Fragmento del texto:
########

Para dar una explicación razonable es necesario entender, aunque sea de manera sucinta, la figura de Edgar Neville, pues seguramente sólo un personaje de su corte reunía las condiciones necesarias para poder parir este tipo film en semejante coyuntura. Neville era un madrileño apasionado del teatro, aunque en realidad se licenció en Derecho. Hacia final de la década de los 20 comienza a interesarse por todo lo relacionado con el mundo del arte en sus diferentes facetas: novela, pintura, poesía, por supuesto el teatro y, claro, también el cine, que por entonces se encontraba en pleno boom del sonido. Poco antes del triunfo de la República y la huida de Alfonso XII a Italia, Neville es un abogado recién licenciado interesado por el ambiente cultural, por entonces en plena efervescencia en España.

########

Lista de tareas:
1: Indique si cada una de las siguientes afirmaciones concuerda con el fragmento sobre Edgar Neville, citando las palabras del texto que lo deciden: (a) Neville obtuvo la licenciatura en Derecho; (b) Neville era natural de Barcelona; (c) hacia final de la década de los 20, el cine vivía el auge del sonido.
2: Enumere las facetas del arte por las que, según el fragmento sobre Edgar Neville, este comienza a interesarse hacia final de la década de los 20.

Extractos de datos:
########

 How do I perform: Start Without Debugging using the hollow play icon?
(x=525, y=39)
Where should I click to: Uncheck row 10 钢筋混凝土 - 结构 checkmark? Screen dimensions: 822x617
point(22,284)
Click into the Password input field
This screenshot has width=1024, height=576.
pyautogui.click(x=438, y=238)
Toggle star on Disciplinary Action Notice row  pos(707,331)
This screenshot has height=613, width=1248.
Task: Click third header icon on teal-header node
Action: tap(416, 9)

########

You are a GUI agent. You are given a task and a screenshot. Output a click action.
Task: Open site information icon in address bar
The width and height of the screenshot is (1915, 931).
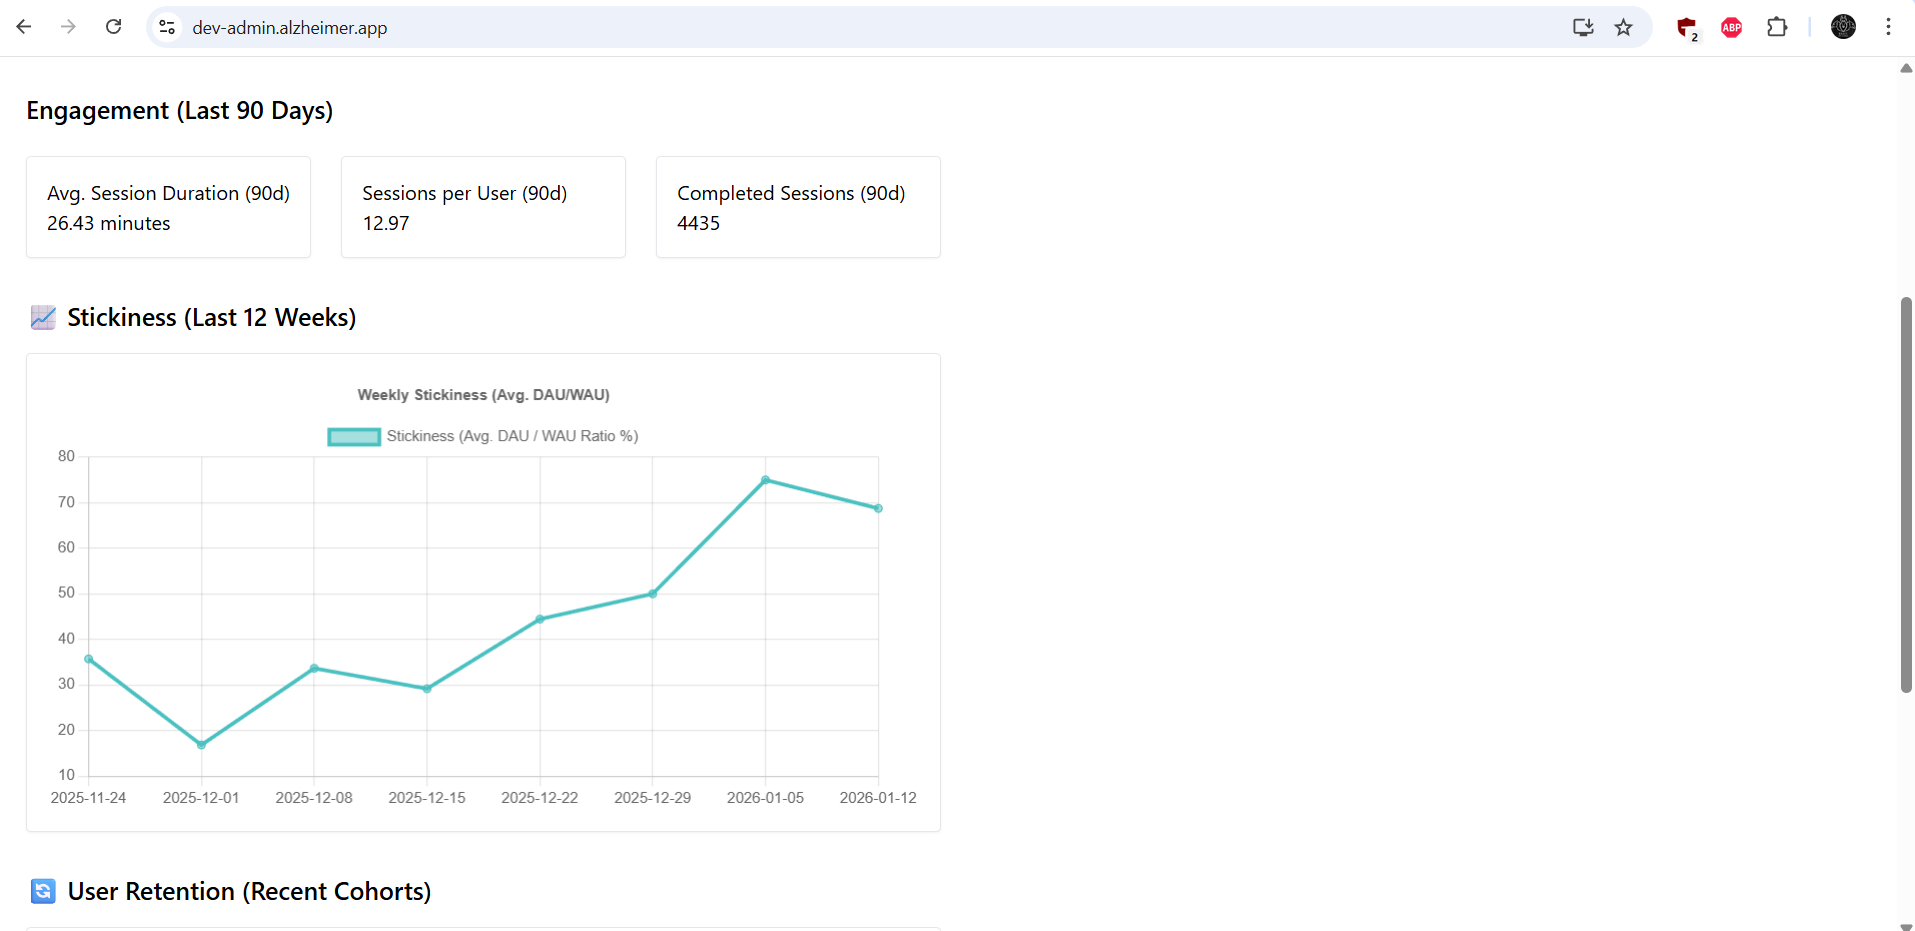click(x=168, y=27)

########

Soluciones propuestas:
1:
(a) Sí: «aunque en realidad se licenció en Derecho».
(b) No: «Neville era un madrileño apasionado del teatro».
(c) Sí: «que por entonces se encontraba en pleno boom del sonido».

2: Novela, pintura, poesía, teatro y cine.